Specifically, the worst part was taken by Spain, where between 250 and 300 stores would be absorbed. The latter was another setback for the group.After an agreement between the company and the unions, the maintenance of employment during this process was prioritized and the relocation of the affected workforce was expedited. Of course, with several conditions: a maximum of 25 kilometers was set for these transfers and the same working conditions.

The process continues, but not without controversy: workers continue to denounce that the agreement regarding relocations is not being fulfilled. The Comisiones Obreras trade union considered that the" insufficient quality " of the vacancies offered was behind the fact that 25% of the people affected by the closures had opted for the termination of their contract.

The operation is nearing completion. According to a statement from this union, Inditex will make 56 store closures in Spain this summer, which will affect 475 employees. At 30 April, Inditex operated 6,758 stores, which is 654 less than a year ago.

The arrival and global expansion of COVID-19 drew a horizon never seen before. In the first results of the year, the group made losses of 409 million euros, the first in its history as a company since it went public in 2001. Despite everything, the fiscal year ended with a profit of 1,106 million euros, 70% less than a year earlier and the lowest annual profit since 2006.

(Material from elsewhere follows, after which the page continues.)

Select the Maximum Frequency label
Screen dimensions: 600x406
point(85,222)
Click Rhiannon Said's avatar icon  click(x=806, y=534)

Lara, a professor at ISEM Fashion Business School, believes that the pandemic has been a historic challenge for the sector worldwide and also for Inditex: "Never before has such a high number of stores had to close so long". During the first quarter of the year, 88% of the group's network was closed.

Zara online decade Inditex achievements challenges 20% fall

Despite everything, the former manager stressed that the group's sales " had only fallen by 28%", below the average of the sector, but with inventory ratios and profitability better than its competitors. In fact, the textile trade closed its most complicated year with a fall in sales of 41%, to 10,619 million euros and with 14,800 stores less.

Pavia tells as an anecdote that last Christmas he called Ortega to congratulate him on Christmas, as he usually does every year and mentioned how complicated the year they left behind. The surprise came when the founder of Inditex conveyed his optimism and told him that it was a year to improve and discover what could be done to overcome the situation. "This is the spirit of the group: every day is a new opportunity to do things better," he says.

Pavia believes that the group's biggest challenge now lies in how to deliver greater sustainable returns to its shareholders. "10 years ago it was relatively easier to grow with the pace of openings. Now the online channel is more profitable and cheaper than a store and there are many physical points left over, " he says.

Thus, small proximity stores would no longer make sense within the group's model: "The future is fewer stores and larger to replicate the same offer that there is online". The key, in the opinion of the executive, would be that the user's demand now happens to find in a physical point the same thing that could have a click.

Zara online decade Inditex achievements challenges Lara thoughts

Along the same lines, Lara believes that the mission ahead is to develop what is known as the Inditex Open Platform. The last frontier of retail evolution. This, he says, will allow them to incorporate layers to achieve– finally-omnichannel and put "put emphasis" on the 8C of retail: customer, connection, content, community, curation (selection), customization, circularity and culture.

For his part, Valiente puts the focus on the obligatory need to redirect the business towards responsible consumption. "Fast fashion is not compatible with sustainability: the key is not to use sustainable materials, but to consume less. This requires better qualities, more timeless fashion, and Inditex's core business is still fashion to consume, " he says

"I'm looking forward to seeing the outcome as if it were the last chapter of one of my favorite Netflix series," jokes the consultant about everything that remains to be done within the textile giant. In fact, she is fully confident in what she will achieve, and she thinks so because these last 10 years represent, without a doubt, the best guarantee.